**Task details**
Copy every line of the records below word for word, leaving out the pictures.

**Listed records**
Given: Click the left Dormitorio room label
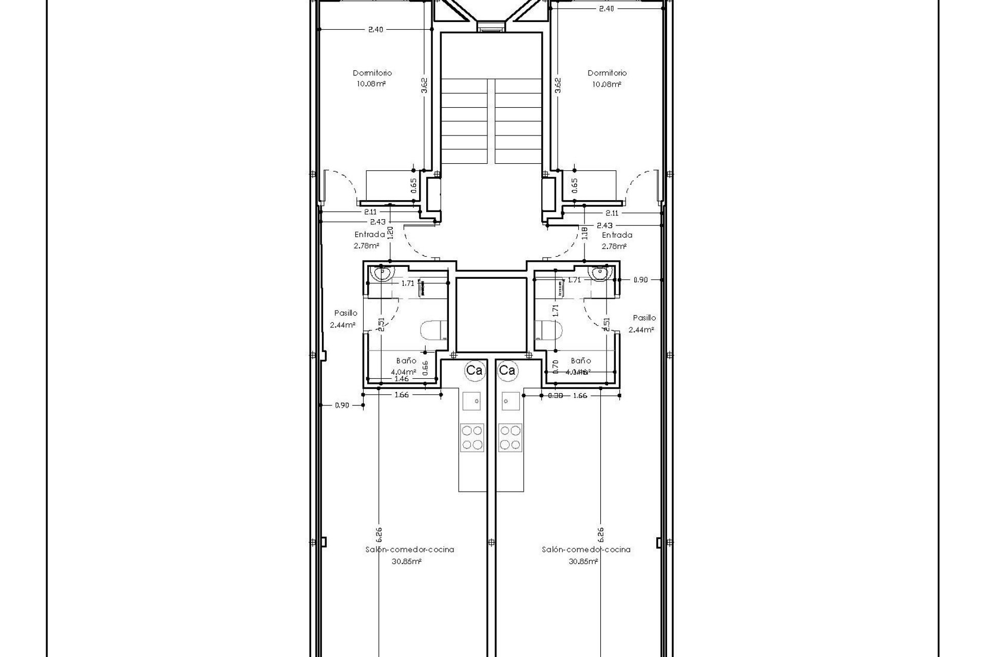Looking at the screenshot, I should coord(372,73).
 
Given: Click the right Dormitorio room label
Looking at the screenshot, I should coord(607,73).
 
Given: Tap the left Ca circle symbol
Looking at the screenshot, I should coord(473,370).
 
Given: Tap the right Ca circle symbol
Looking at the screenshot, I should coord(507,370).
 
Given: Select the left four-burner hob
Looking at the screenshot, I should coord(472,437).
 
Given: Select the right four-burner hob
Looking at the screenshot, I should coord(510,437).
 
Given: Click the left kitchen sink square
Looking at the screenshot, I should coord(472,401).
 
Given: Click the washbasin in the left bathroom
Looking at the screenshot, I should coord(382,273).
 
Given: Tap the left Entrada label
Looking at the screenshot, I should coord(369,235).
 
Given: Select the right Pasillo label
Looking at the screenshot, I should coord(644,318).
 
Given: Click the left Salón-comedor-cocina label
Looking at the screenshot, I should coord(409,549).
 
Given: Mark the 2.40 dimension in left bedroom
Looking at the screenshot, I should coord(375,30).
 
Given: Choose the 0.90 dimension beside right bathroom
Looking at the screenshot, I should coord(640,280).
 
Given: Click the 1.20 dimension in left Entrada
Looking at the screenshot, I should coord(390,233).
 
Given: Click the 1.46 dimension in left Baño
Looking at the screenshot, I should coord(401,379).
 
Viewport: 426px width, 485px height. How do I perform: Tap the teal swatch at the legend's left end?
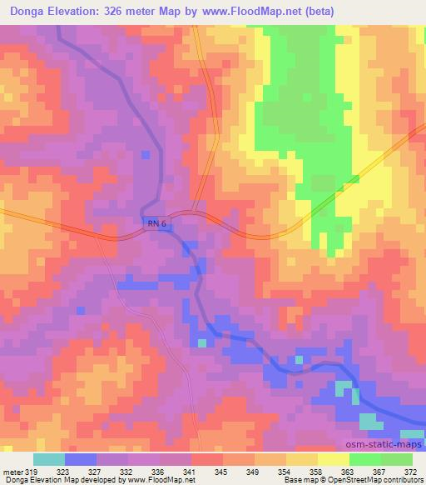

**Correct output**
Given: Click the left Dormitorio room label
Looking at the screenshot, I should coord(372,73).
 
Given: Click the right Dormitorio room label
Looking at the screenshot, I should coord(607,73).
 
Given: Tap the left Ca circle symbol
Looking at the screenshot, I should coord(473,370).
 
Given: Tap the right Ca circle symbol
Looking at the screenshot, I should coord(507,370).
 
Given: Select the left four-burner hob
Looking at the screenshot, I should coord(472,437).
 
Given: Select the right four-burner hob
Looking at the screenshot, I should coord(510,437).
 
Given: Click the left kitchen sink square
Looking at the screenshot, I should coord(472,401).
 
Given: Click the washbasin in the left bathroom
Looking at the screenshot, I should coord(382,273).
 
Given: Tap the left Entrada label
Looking at the screenshot, I should coord(369,235).
 
Given: Select the right Pasillo label
Looking at the screenshot, I should coord(644,318).
 
Given: Click the left Salón-comedor-cocina label
Looking at the screenshot, I should coord(409,549).
 
Given: Mark the 2.40 dimension in left bedroom
Looking at the screenshot, I should coord(375,30).
 
Given: Choose the 0.90 dimension beside right bathroom
Looking at the screenshot, I should coord(640,280).
 
Given: Click the 1.20 dimension in left Entrada
Looking at the screenshot, I should coord(390,233).
 
Given: Click the 1.46 dimension in left Baño
Looking at the screenshot, I should coord(401,379).
 
Viewport: 426px width, 485px height. How do I perform: Tap the teal swatch at the legend's left end?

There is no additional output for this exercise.